CNJ regula trabalho de crianças e adolescentes no meio digital

Autorização para participação em perfis próprios ou de terceiros será individualizada e concedida mediante decisão judicial

O Conselho Nacional de Justiça (CNJ) aprovou nesta terça-feira (23) resolução que regulamenta a participação de crianças e adolescentes em atividades artísticas que ocorrem nas plataformas digitais, seja como influencers ou protagonistas, em aplicativos como o TikTok ou Instagram.
A medida estabelece que a autorização judicial deverá ser individual para cada criança ou adolescente, mesmo quando a atividade envolver participação coletiva.
Os alvarás judiciais terão prazo determinado e deverão observar as características de cada atividade.
O período máximo de vigência será de 12 meses para crianças e de até 18 meses para adolescentes.
Cuidados
Para o conselheiro Fabio Esteves, relator da proposta no CNJ, ela contempla cuidados e exigências que buscam proteger crianças e adolescentes de práticas e exposições não compatíveis com a idade, capacidade de compreensão e fase de desenvolvimento.
Segundo ele, toda interpretação e aplicação da norma deverá se pautar pelos princípios previstos no Estatuto da Criança e do Adolescente (ECA), fazendo a proteção integral para a garantia do melhor interesse da criança e do adolescente.
Limites
Para garantir a proteção integral para crianças e adolescentes, ao conceder o alvará, o juiz deverá analisar os limites para horários, frequência e duração das atividades, garantia de períodos de descanso e alimentação, proteção da saúde física e emocional e preservação da frequência escolar e do desempenho educacional.
Também estão previstas medidas específicas para assegurar a privacidade, a imagem, a voz e os dados pessoais das crianças e adolescentes envolvidos nas atividades autorizadas.

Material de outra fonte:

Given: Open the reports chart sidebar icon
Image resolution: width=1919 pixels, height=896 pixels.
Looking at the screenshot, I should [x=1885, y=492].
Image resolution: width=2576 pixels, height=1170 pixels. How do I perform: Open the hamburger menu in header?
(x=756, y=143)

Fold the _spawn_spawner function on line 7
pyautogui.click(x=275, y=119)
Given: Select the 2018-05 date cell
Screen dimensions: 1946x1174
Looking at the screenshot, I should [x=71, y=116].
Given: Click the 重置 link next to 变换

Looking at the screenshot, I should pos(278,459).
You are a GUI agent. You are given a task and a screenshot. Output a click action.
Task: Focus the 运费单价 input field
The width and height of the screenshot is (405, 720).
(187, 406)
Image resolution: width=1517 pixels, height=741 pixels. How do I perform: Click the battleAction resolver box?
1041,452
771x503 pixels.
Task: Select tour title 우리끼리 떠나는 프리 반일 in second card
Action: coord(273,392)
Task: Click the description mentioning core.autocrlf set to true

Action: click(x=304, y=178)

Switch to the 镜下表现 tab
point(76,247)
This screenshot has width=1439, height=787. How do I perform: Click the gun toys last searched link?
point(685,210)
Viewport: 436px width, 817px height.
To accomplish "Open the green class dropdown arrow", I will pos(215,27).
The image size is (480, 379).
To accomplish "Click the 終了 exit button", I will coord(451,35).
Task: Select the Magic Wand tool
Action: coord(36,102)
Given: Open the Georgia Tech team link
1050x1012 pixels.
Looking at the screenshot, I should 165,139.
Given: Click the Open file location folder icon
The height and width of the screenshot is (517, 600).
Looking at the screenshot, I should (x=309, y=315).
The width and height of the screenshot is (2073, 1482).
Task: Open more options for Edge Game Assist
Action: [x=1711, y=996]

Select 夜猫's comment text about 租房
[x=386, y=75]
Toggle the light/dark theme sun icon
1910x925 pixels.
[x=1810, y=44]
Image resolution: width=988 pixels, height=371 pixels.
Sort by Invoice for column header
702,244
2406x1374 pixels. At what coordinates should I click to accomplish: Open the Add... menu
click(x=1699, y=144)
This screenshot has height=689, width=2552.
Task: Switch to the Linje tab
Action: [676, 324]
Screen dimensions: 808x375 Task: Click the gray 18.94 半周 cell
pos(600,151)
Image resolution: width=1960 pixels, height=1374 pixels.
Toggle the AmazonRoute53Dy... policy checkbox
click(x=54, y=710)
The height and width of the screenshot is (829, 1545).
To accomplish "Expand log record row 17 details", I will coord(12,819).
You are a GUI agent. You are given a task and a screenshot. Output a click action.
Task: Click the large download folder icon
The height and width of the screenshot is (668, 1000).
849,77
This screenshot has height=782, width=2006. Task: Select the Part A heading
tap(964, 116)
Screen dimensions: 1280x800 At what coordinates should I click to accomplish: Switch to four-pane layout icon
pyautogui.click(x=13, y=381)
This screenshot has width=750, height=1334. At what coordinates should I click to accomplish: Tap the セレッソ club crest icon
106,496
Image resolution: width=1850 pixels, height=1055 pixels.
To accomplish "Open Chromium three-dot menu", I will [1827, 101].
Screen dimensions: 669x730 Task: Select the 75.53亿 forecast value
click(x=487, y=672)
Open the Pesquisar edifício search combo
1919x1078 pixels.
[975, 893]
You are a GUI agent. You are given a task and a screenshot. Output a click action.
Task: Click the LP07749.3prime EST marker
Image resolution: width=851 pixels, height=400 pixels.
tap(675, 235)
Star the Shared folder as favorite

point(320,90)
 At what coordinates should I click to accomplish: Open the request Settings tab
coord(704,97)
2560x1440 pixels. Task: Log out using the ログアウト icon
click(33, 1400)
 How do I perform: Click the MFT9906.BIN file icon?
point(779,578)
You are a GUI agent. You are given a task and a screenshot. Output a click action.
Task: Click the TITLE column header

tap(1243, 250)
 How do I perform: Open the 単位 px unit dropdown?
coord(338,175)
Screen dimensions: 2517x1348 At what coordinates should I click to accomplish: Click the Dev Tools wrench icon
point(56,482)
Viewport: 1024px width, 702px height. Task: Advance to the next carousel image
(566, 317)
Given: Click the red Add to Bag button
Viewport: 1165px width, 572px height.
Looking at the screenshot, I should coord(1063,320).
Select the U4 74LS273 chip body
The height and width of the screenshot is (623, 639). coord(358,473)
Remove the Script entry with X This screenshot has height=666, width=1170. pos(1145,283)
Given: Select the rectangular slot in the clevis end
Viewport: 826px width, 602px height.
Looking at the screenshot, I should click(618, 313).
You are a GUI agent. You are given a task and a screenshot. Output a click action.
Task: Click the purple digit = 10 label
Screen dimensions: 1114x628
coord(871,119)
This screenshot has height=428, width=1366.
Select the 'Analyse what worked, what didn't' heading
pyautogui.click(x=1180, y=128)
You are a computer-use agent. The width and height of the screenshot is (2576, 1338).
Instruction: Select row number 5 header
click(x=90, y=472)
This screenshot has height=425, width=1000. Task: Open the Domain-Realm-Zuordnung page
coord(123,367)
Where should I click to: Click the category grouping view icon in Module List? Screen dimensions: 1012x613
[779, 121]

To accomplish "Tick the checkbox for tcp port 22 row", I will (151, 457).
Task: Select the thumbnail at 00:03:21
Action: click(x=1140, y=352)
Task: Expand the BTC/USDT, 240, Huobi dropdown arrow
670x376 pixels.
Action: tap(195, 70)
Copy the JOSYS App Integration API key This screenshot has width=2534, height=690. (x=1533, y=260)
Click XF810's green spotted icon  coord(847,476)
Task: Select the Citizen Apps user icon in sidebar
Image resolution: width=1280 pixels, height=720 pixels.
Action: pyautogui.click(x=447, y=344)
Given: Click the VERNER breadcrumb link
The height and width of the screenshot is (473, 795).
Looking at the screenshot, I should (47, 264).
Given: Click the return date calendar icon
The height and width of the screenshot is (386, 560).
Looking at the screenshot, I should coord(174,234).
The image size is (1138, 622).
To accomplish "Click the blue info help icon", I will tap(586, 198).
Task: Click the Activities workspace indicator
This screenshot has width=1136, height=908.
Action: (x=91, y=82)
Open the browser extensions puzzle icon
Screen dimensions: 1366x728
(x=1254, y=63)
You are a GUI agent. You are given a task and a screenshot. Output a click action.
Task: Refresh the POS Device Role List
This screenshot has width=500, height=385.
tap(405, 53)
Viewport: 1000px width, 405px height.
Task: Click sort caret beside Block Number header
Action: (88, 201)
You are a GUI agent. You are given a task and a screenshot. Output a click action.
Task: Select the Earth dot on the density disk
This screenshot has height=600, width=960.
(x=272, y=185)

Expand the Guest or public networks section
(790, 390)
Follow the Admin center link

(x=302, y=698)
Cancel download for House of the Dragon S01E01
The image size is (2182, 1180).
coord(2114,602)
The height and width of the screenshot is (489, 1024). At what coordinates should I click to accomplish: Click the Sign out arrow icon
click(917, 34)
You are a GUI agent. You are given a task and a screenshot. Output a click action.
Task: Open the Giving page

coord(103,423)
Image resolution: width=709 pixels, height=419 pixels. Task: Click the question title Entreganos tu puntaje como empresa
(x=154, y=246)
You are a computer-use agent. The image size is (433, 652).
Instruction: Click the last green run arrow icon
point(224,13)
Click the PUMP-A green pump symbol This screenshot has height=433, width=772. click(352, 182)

Além do ECA, a resolução se fundamenta na Constituição Federal e na Convenção nº 138, da Organização Internacional do Trabalho (OIT), e veda a participação dos jovens em conteúdos erotizados ou de natureza sexual, situações vexatórias, degradantes ou que violem direitos fundamentais.
Também estão proibidas participações relacionadas à publicidade infantil abusiva, à divulgação de produtos cuja comercialização seja vedada a esse público e a conteúdos que promovam apostas, jogos de azar ou atividades equivalentes.
Há ainda vedação expressa a conteúdos que incentivem comportamentos perigosos, discursos de ódio, discriminação e outras formas de violência contra grupos vulneráveis, além de situações enquadradas entre as piores formas de trabalho infantil.